When they reached Kufa, to belittle them more, Yazid's soldier took them right in the middle of the town and in front of people to witness their pitiful condition. However, Imam Sajjad (AS), despite his bodily weakness, found it the best chance to talk to people and inform them of what had befallen on them. He then stood in front of people and invited them to silence. First, he praised Allah and His Prophet (PBUH&HP). And then gave this moving speech:
"O' people! For the ones who don't know me, I should say that I am Ali, son of Hussain (AS), who was martyred beside the Euphrates, without being guilty of any crime from which he would be taken revenge, I am the son of the one who has been dishonored, whose property has been plundered and whose wife and children were taken as captives, I am the son of the one who has been killed painfully, yet we are honored and proud. O' people! Do you remember the letters you have sent to my father and deceived him, then took an oath of allegiance with him, yet went into war with him and left him alone? Woe to you! What have you stored [for your afterlife]! How would you face Prophet Muhammad (PBUH&HP) when he enquires: "Did you kill my progeny and dishonor me? Aren't you my Ummah (followers)?" 
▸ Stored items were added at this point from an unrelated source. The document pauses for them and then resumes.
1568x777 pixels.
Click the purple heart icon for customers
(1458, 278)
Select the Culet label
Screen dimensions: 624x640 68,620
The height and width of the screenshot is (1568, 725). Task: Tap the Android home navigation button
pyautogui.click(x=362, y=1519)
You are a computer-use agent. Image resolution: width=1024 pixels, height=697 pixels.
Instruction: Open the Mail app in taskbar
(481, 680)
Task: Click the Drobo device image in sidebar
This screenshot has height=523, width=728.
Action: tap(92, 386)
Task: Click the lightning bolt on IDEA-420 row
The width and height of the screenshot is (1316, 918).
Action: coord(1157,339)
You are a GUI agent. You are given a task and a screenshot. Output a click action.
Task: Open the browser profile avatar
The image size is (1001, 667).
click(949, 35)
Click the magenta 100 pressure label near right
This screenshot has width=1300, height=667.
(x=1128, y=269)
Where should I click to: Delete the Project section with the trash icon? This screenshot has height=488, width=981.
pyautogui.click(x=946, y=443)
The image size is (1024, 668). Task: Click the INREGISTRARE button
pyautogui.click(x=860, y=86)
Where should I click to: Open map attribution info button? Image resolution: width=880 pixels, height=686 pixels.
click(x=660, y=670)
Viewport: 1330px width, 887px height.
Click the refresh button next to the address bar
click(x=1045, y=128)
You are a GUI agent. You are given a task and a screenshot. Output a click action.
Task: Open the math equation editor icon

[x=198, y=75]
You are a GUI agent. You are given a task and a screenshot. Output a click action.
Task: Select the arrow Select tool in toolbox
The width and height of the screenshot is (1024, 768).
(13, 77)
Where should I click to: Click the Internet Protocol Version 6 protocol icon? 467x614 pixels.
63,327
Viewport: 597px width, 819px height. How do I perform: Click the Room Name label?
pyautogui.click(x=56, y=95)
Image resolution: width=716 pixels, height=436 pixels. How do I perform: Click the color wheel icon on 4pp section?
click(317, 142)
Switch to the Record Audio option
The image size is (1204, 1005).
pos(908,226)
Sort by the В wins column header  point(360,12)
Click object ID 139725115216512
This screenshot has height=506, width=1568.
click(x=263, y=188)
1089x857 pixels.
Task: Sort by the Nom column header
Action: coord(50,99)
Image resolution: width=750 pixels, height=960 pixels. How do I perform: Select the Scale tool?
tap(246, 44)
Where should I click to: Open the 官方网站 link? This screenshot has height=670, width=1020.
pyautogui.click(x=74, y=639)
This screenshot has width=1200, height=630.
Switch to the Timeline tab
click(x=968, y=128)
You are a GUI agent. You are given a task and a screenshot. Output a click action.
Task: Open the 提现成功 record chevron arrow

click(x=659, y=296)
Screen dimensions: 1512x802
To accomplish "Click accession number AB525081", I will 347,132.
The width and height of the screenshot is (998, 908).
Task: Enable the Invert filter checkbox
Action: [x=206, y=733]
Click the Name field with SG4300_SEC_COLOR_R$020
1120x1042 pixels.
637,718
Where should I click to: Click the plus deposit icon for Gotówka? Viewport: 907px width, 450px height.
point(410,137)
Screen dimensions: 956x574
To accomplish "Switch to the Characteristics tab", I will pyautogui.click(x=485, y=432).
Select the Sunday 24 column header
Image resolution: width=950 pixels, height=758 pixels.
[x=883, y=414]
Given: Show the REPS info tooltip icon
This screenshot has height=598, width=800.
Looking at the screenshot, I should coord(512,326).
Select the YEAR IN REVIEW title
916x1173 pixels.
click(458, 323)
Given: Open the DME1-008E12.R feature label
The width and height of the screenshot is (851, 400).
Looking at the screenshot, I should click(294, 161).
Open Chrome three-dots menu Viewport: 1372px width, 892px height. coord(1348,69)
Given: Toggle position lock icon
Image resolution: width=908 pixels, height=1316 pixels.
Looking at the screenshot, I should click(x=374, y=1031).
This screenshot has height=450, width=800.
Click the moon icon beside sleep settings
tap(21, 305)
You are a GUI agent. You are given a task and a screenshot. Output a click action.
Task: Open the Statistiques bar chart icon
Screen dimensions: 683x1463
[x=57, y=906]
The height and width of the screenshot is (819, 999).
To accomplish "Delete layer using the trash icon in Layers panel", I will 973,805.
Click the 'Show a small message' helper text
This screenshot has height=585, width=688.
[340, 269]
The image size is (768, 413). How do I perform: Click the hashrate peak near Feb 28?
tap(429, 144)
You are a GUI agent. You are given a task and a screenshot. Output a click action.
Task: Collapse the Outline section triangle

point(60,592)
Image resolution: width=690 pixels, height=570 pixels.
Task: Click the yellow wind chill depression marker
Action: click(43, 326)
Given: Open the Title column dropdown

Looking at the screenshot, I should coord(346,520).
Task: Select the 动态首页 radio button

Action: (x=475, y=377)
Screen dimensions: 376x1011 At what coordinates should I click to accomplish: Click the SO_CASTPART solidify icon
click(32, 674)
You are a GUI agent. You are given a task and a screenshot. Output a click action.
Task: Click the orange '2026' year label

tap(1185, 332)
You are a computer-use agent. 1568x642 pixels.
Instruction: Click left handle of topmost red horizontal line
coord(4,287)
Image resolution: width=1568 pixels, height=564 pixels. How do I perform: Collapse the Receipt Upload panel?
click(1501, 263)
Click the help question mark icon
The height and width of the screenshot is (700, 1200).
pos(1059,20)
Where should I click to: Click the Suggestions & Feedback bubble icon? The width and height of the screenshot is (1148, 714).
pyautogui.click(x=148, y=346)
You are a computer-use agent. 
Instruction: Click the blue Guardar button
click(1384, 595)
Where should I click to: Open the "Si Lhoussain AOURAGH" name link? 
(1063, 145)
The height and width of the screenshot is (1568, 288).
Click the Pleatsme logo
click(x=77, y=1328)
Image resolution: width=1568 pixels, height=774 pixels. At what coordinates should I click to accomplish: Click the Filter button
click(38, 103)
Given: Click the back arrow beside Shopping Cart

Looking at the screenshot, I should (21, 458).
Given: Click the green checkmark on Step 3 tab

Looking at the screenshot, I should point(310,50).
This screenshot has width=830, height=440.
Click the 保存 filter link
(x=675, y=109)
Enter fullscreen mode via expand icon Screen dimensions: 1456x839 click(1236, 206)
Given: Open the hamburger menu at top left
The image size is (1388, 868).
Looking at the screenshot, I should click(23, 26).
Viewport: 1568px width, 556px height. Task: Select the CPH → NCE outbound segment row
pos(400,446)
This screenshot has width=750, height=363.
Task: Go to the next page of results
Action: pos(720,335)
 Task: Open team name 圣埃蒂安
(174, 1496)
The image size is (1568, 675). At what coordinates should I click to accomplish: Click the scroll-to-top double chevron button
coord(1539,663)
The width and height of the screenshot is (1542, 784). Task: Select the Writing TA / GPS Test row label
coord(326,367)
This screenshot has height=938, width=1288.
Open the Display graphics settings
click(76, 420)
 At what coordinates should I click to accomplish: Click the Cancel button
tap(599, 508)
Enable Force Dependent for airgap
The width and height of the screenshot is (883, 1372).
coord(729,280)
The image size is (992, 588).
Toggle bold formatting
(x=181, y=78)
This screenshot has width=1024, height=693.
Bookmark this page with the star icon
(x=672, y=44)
People were ashamed and wanted to make promises to Imam Sajjad (AS), yet he didn't accept their oaths. Then, they were taken to Ubayd Allah b. Ziyad's [i] palace. He first meant to kill Imam Sajjad (AS); however, with lady Zainab's (AS) strives, he changed his mind. After some days, by order of Ibn Ziyad, they were transferred to Damascus. They had a tough time in this city and were kept in the ruins of Damascus. Once, they attended Yazid's palace, where Imam Sajjad (AS) gave another persuasive speech in defense of Prophet Muhammad's (PBUH&HP) progeny. He introduced himself, his father, and his grandfather to people and told the people of Damascus that what Yazid and his agents have propagated are not valid. His father was not a rebel and did not want to disturb the Muslim community and make mischief in Islamic lands. He rose for truth and by invitation of Muslims to remove heresies brought up in religion and bring the simplicity and purity it had at the time of his grandfather. This speech proved the rightfulness of Imam Hussain (AS) and his movement at the face of Yazid's corrupt rule .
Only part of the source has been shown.